Estudiosos de administração apontam o aumento da longevidade humana como um dos fatores a contribuir para a redução da expectativa de controle das famílias sobre as empresas que fundam. No Brasil, os dados sobre o número de empresas familiares são imprecisos, reconhece Bernhoeft, que, no entanto, não acredita no declínio desse gênero de formação societária. O presidente do Grupo Gerdau, Jorge Gerdau Johannpeter, lembra, no prefácio do livro, que empresas com controle familiar têm rentabilidade de 10 a 15 % superior à média. Para Johannpeter, a explicação estaria na conjugação de gestão profissional com visão estratégica de longo prazo. Segundo Bernhoeft, outro fator de sucesso seria a habilidade para enfrentar conflitos de família - causa do fim de 70% das empresas familiares.

"Na Europa, onde existem famílias que estão à frente de negócios por mais de 200 anos, percebe-se preocupação com a preparação de herdeiros - como acontece nas empresas centenárias brasileiras que continuam sob comando da família fundadora. À medida que a família se amplia, é essencial compreender que heranças podem se dissipar, enquanto valores éticos perpetuam o negócio e formam dinastias", observa Bernhoeft.

A perda de controle acionário não acontece na segunda geração da família do fundador, mas a partir da terceira, geralmente, quando o número de herdeiros aumenta. "A segunda geração, geralmente, sofre outro tipo de pressão, a de mostrar-se tão capaz quanto os pais. É muito difícil ser filho de um homem brilhante, até porque os fundadores, devido à dedicação exigida por suas atividades, podem tornar-se pais muito distantes. Daí a importância de entender a empresa acima do que ela possa gerar em dinheiro", diz Bernhoeft.

Uma característica comum às empresas centenárias sob controle familiar é que, mesmo mantendo a participação acionária dos herdeiros, boa parte deles busca reduzir o grau de dependência daquele negócio. "As empresas começam, geralmente, com um fundador, às vezes associado a um irmão ou primo. A segunda geração, de primos, nem sempre conseguirá alocar-se em cargos dentro da companhia. A terceira, então, ficará mais distanciada ainda dos processos decisórios. É importantíssimo que esses herdeiros não olhem a empresa como sua única alternativa de vida."

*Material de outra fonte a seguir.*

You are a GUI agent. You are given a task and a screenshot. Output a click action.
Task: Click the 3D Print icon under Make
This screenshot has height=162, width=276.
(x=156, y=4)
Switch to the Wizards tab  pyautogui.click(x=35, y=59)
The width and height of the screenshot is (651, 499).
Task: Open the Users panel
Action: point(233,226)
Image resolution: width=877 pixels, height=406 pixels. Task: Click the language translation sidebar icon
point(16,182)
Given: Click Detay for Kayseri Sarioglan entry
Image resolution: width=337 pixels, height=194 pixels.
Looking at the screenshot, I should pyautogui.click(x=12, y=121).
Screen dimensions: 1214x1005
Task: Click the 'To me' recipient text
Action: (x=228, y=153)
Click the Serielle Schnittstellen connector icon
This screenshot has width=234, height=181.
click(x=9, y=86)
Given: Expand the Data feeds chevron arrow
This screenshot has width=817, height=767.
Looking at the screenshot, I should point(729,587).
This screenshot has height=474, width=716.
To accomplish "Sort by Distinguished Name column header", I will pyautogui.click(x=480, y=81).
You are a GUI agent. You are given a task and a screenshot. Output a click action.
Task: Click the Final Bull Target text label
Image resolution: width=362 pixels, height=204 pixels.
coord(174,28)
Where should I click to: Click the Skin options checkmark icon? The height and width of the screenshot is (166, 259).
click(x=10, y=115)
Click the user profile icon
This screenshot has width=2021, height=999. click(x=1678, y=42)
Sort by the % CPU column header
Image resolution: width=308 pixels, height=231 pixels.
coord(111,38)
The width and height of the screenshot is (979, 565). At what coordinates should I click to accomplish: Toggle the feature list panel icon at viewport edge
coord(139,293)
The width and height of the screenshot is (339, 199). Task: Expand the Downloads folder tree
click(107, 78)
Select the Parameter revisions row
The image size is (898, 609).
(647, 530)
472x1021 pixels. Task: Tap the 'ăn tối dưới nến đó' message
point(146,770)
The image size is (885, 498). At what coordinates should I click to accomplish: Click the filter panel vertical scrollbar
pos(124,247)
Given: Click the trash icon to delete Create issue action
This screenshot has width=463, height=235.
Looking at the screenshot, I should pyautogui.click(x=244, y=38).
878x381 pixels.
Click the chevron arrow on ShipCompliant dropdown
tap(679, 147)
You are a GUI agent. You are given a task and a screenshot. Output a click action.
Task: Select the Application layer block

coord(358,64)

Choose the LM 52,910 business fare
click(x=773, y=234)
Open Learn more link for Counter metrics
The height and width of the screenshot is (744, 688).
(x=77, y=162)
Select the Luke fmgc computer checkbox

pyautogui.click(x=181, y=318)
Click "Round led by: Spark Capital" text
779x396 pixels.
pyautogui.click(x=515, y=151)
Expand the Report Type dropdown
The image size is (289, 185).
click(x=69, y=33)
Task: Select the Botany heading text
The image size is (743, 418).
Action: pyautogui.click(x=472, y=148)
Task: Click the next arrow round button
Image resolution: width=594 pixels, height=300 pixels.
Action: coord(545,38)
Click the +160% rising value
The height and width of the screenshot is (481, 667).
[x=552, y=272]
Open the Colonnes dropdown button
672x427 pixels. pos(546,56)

Preservar os espaços da família e dos negócios é fundamental, embora dificilmente essas famílias consigam superar traumas como separações. "Ex-genro não consegue trabalhar para sogro, assim como primos brigados não se sentam na mesma mesa. As questões emocionais pesam em todos os campos. A família tem uma dinâmica própria. Ninguém coloca um excelente gestor à frente da empresa se ele se dá mal com os parentes, que são acionistas", conclui Bernhoeft.